Getty Head coach Erik Spoelstra of the Miami Heat looks on during the second half against the Philadelphia 76ers

In a year that the frontcourt for the Miami Heat already had some question marks at power forward and depth with center, they got the unwelcome news that their young center Omer Yurtseven could potentially be out for the season with his lingering ankle injury. Yurtseven is in his second year in the NBA and was expected to play more of a role for the Heat this season, some even called him one of the best-kept secrets in the NBA. The loss of Yurtseven hurts the overall depth on the Heat bench, and because of that they had to make a roster decision to add depth back. 

Miami Heat Sign 7-Footer Orlando Robinson

On Sunday, November 13, the Heat made the announcement that they were waiving guard Dru Smith and signing G League center Orlando Robinson to the vacant two-way contract left after waiving Smith. The move seemed to confirm the rumors that Yurtseven would miss extended time for the Heat. 

Robinson played for the Fresno State Bulldogs in college, averaging an impressive 19.4 points, 8.4 rebounds, 2.9 assists, and 1.19 blocks per game. He also impressed on the Heat’s summer league team in which helped him earn a contract for training camp. Despite not making the team after camp, Robinson has stayed close with the organization and will now fill a hole in the wake of the injury news. 

NBA Executive on Orlando Robinson

One Eastern Conference executive told Heavy’s NBA insider, Sean Deveney, this summer that he expects Robinson to make an NBA roster. While it took some time, Robinson now has a two-way deal in place with the Heat and could show the potential that the executive saw in him as a ‘legit’ seven-foot center. 

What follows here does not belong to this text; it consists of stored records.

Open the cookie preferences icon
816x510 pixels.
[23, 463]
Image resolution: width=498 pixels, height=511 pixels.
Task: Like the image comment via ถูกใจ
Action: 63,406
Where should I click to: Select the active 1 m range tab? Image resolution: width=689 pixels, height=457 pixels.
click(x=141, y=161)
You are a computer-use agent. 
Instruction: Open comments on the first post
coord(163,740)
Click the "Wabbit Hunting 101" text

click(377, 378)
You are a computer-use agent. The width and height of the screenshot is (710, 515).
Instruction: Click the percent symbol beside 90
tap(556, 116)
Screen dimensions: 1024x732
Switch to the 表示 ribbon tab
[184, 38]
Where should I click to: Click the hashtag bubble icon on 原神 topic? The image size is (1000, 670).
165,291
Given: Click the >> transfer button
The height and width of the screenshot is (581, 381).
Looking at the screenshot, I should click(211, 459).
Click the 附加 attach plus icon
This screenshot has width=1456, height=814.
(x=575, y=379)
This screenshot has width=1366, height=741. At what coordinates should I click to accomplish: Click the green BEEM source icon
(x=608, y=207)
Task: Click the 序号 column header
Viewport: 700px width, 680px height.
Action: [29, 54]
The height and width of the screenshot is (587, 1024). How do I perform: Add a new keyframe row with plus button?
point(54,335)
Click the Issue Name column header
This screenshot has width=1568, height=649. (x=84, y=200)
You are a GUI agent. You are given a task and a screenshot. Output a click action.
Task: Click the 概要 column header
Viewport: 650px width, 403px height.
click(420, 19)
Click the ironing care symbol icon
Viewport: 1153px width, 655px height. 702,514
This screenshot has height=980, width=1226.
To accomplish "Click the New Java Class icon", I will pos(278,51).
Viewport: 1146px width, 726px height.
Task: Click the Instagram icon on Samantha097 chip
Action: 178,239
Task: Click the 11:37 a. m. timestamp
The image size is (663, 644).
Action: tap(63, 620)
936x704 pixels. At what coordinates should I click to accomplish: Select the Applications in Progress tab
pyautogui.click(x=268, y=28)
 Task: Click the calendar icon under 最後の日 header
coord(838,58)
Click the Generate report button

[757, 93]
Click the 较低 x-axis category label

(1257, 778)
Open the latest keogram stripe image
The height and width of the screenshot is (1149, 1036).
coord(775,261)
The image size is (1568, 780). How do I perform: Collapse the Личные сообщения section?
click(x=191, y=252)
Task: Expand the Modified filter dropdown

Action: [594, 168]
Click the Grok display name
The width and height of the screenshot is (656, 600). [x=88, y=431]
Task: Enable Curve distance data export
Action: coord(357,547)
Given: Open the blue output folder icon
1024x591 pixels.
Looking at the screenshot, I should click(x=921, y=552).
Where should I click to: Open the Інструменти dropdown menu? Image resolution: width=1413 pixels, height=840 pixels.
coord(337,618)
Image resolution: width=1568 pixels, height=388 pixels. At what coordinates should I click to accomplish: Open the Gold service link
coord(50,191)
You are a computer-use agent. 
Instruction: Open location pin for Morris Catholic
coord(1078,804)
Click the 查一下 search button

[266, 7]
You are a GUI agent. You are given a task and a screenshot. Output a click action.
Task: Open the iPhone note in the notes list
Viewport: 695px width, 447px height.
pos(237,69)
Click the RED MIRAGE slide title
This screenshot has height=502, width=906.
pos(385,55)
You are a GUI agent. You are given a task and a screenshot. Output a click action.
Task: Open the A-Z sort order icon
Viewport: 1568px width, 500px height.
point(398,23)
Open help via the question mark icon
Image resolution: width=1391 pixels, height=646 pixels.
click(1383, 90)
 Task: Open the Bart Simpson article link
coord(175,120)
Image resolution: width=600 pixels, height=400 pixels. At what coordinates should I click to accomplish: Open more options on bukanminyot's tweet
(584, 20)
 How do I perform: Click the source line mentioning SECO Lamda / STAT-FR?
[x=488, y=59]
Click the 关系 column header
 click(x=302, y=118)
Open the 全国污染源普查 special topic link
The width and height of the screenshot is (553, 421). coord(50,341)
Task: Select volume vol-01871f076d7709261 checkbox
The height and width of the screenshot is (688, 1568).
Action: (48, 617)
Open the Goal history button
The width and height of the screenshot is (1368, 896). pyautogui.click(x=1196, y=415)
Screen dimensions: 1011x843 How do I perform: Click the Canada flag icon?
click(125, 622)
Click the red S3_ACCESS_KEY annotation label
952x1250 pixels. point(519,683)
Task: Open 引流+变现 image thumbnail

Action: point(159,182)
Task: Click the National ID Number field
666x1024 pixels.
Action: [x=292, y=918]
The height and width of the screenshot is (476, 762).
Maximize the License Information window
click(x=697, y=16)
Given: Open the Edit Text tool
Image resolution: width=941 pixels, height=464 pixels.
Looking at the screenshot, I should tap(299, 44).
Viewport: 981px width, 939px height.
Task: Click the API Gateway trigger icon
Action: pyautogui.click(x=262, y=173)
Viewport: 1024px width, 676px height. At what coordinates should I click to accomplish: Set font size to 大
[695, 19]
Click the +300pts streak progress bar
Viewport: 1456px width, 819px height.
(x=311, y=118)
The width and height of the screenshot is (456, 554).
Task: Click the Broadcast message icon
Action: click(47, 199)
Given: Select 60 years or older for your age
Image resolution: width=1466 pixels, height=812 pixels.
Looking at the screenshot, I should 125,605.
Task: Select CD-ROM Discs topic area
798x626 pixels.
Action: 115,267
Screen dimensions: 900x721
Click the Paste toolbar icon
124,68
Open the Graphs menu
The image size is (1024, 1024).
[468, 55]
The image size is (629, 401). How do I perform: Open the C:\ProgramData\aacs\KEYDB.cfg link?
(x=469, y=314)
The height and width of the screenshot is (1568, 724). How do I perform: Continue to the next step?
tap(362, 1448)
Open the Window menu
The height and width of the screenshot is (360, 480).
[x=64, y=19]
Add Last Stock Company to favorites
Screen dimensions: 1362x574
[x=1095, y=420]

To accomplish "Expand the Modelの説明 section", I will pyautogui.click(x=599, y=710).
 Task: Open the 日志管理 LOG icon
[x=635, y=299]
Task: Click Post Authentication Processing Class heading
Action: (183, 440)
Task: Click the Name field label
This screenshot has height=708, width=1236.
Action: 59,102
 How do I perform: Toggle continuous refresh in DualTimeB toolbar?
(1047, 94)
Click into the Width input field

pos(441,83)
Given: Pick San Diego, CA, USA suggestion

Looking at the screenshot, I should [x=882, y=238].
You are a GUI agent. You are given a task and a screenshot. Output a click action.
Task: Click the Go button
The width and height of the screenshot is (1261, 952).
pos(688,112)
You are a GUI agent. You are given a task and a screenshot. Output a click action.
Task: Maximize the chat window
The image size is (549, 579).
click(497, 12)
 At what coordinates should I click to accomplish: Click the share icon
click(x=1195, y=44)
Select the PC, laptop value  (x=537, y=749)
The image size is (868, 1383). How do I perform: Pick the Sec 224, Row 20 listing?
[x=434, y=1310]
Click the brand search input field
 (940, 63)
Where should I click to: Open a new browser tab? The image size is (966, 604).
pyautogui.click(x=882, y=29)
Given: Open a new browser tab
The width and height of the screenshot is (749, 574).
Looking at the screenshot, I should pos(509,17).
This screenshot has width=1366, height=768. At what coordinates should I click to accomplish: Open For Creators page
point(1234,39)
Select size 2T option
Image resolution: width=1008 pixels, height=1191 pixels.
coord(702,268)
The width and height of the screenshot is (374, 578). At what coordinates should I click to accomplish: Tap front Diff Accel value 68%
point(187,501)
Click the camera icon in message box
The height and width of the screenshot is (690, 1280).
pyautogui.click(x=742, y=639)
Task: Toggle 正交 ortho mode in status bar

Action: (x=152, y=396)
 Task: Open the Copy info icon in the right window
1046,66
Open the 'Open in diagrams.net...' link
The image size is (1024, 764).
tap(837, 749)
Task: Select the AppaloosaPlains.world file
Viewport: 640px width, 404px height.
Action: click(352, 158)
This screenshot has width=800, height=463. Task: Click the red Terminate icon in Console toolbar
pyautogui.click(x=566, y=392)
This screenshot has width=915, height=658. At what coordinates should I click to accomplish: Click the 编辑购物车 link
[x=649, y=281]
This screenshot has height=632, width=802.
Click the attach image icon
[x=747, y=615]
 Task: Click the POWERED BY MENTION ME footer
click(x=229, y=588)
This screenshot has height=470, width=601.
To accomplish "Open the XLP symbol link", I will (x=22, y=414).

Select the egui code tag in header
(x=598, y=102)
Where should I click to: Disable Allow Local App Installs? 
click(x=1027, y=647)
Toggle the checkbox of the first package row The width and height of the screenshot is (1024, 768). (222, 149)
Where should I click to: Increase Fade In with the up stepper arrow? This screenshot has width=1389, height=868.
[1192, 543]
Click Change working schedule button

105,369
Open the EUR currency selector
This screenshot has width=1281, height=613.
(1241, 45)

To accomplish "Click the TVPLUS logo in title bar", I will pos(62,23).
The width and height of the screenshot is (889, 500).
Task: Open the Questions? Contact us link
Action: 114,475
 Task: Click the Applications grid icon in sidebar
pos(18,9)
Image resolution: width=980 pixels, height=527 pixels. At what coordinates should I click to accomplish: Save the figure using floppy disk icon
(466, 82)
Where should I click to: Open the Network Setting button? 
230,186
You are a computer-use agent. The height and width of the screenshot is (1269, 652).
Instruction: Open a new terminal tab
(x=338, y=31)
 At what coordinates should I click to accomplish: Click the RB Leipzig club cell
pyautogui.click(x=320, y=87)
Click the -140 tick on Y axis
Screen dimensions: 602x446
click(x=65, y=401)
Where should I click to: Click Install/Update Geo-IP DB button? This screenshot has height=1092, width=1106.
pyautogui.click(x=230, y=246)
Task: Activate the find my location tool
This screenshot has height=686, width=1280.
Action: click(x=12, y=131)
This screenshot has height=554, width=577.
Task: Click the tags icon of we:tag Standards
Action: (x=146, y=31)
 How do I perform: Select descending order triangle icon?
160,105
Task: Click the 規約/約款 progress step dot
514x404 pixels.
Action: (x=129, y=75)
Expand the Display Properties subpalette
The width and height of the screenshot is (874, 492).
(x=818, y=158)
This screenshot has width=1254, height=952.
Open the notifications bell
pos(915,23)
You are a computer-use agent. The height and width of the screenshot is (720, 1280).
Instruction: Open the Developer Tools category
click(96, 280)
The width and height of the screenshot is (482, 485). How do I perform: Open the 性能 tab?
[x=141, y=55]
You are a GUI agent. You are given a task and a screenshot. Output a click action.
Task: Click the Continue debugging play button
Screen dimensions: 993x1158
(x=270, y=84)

“He was a big-time sleeper for me. I think he is a guy with a future in the league,” the executive said. “Legit 7-footer, huge wingspan (7-foot-4). He has an old-school game because he does a lot of back-to-the-basket stuff. He can post you up and make you pay if you send a double team. He is a good passer, he can chew up real estate in the paint, he has a go-to move and a counter. There’s not a lot of teams that do that anymore, but it is still a useful skillset.

“He is not a bad shooter, but the big gamble you take is whether he can stretch his range,” the Eastern Conference executive told Deveney. “You have to develop that part of him. But the rest? He is there already. If he can shoot a little, he is an NBA player for sure.”

In the G League showcase this season, Robinson averaged an impressive 20 points, 9.2 rebounds, 2.5 assists, 1 block, and 1 steal a game all while shooting over 50% from the floor. Not only does Robinson bring size to the Heat frontcourt but he has shown an ability to score both on the college and G League level and that is one of the ways that he continues to be a sleeper with a lot of upside that could use this time to make a home for himself in South Beach.